Le premier accroc rencontré par Federica Mogherini s'appelle Donald Trump. Lors de sa campagne présidentielle, le magnat américain, dans son style grandiloquent, avait déclaré qu'il allait "déchirer" le JCPoA, "pire accord jamais négocié", qui allait conduire la planète jusqu'à "l'holocauste nucléaire". Le 13 octobre dernier, le nouveau président des Etats-Unis avait refusé de "certifier" cet accord, conclu par son prédécesseur Barack Obama, sans pour autant le dénoncer formellement. Outre les visées "déstabilisatrices" de Téhéran au Moyen-Orient, Washington reproche à l'accord de Vienne certaines restrictions sur les activités nucléaires censées être levées progressivement à partir de 2025. L'administration Trump voit dans ces "sunset clauses" la preuve que le texte ne fait que repousser le jour où l'Iran détiendra l'arme atomique. Le président américain est même allé jusqu'à menacer les autres signataires du retrait des Etats-Unis, une renégociation unilatérale du traité qui entrerait donc en violation de l'accord signé avec Téhéran.
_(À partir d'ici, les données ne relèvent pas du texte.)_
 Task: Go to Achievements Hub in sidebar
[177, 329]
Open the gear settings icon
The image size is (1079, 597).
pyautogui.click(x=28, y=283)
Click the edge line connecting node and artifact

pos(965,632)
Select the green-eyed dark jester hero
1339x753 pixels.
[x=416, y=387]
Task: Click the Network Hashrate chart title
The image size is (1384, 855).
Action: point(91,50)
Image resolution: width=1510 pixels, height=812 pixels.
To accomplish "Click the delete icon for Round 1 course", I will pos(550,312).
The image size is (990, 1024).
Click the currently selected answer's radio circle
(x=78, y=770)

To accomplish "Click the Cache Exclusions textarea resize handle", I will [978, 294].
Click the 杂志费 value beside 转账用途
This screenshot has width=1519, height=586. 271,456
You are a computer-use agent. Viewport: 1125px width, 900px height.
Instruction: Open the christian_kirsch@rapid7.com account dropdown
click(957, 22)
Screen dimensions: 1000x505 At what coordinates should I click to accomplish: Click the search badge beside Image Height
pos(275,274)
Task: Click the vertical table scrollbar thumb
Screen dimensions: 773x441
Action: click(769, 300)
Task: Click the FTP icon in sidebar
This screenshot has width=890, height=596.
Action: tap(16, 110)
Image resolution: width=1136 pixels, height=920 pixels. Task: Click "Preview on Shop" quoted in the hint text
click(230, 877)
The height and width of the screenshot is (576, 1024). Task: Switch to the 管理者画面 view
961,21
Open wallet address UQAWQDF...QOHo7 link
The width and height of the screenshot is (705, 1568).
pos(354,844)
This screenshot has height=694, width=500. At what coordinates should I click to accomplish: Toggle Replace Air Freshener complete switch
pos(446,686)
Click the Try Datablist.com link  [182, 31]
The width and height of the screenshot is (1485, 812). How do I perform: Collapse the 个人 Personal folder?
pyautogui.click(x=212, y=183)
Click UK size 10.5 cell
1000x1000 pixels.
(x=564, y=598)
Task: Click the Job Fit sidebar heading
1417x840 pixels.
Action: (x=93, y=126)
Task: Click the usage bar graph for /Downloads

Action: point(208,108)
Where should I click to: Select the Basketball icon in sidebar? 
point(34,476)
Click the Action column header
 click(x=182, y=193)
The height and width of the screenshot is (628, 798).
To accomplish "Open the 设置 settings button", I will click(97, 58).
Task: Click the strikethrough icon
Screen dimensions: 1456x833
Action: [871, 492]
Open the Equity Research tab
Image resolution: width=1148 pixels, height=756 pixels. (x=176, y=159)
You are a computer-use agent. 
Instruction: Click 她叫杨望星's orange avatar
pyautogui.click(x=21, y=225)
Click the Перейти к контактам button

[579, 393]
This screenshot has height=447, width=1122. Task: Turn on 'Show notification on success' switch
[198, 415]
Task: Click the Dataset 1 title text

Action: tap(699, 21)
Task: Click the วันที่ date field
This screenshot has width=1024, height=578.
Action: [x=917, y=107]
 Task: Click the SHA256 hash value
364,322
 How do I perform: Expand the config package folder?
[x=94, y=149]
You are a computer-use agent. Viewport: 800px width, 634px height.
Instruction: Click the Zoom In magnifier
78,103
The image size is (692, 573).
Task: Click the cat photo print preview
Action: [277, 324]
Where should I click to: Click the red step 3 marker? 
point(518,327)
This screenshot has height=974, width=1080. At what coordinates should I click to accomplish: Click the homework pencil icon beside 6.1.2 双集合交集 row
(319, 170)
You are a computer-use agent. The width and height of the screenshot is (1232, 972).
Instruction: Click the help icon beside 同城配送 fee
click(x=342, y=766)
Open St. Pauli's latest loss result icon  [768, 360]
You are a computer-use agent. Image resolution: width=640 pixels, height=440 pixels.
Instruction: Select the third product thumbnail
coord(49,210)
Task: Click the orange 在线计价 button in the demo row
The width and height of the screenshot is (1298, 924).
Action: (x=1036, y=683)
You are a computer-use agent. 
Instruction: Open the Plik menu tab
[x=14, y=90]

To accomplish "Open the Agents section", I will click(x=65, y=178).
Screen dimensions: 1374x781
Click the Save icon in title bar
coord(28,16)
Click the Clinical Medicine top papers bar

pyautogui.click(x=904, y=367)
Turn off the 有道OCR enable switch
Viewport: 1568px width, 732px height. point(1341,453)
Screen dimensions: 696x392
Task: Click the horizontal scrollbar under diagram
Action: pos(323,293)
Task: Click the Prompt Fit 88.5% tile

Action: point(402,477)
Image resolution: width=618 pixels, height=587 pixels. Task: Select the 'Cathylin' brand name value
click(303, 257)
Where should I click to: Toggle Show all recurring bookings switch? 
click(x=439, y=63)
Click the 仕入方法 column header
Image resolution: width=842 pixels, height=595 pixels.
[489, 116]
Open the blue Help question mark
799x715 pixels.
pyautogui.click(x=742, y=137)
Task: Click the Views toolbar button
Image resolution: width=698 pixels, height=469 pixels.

La Haute représentante de l'Union Européenne (UE) pour les Affaires étrangères conteste l'existence de "sunset clauses" et rappelle qu'il est écrit, noir sur blanc, dans l'article 3 du traité que "l'Iran ne développera jamais une arme nucléaire". Lors du Conseil des Affaires étrangères tenu à Luxembourg le 16 octobre dernier, Mme Mogherini a réitéré l'engament de l'UE à soutenir le fameux traité. Citant une déclaration commune des 28 ministres des Affaires étrangères, elle a affirmé que cet accord "solide" présente "des garanties, ainsi qu'un fort mécanisme de surveillance complet et strict" par l'AIEA, mais surtout ne revient pas à l'appréciation d'un seul pays. La cheffe de la diplomatie européenne a néanmoins indiqué être prête à "accompagner les législateurs américains" à "trouver des solutions compatibles avec le respect de l'accord".

Mais depuis quelques jours, et alors qu'une délégation menée par Helga Schmid, Secrétaire Générale du SEAE, est présente en Perse dans le cadre du troisième cycle de discussions prévu par l'accord, Federica Mogherini doit aussi faire face au scepticisme de certains pays face à certaines aux activités de l'Iran, la France en tête.

Lors de sa visite en Arabie Saoudite, le président français Emmanuel Macron s'est entretenu avec le prince-héritier Mohammed Ben Salman sur les évolutions de la crise au Moyen-Orient. Ces discussions menées sous les yeux d'un Iran méfiant ont fait réagir Téhéran, par l'intermédiaire de Bahram Qasemi, porte-parole du ministère Affaires étrangères, qui à accuser Paris d'alimenter les tensions dans la région, en raison de "positions partiales" envers le régime iranien. Jean-Yves Le Drian, ministre des Affaires étrangères français lui a rétorqué être inquiété par les "interventions de l'Iran dans les crises régionales", évoquant notamment la détérioration des relations entre Riyad et Téhéran se répercutant au Liban.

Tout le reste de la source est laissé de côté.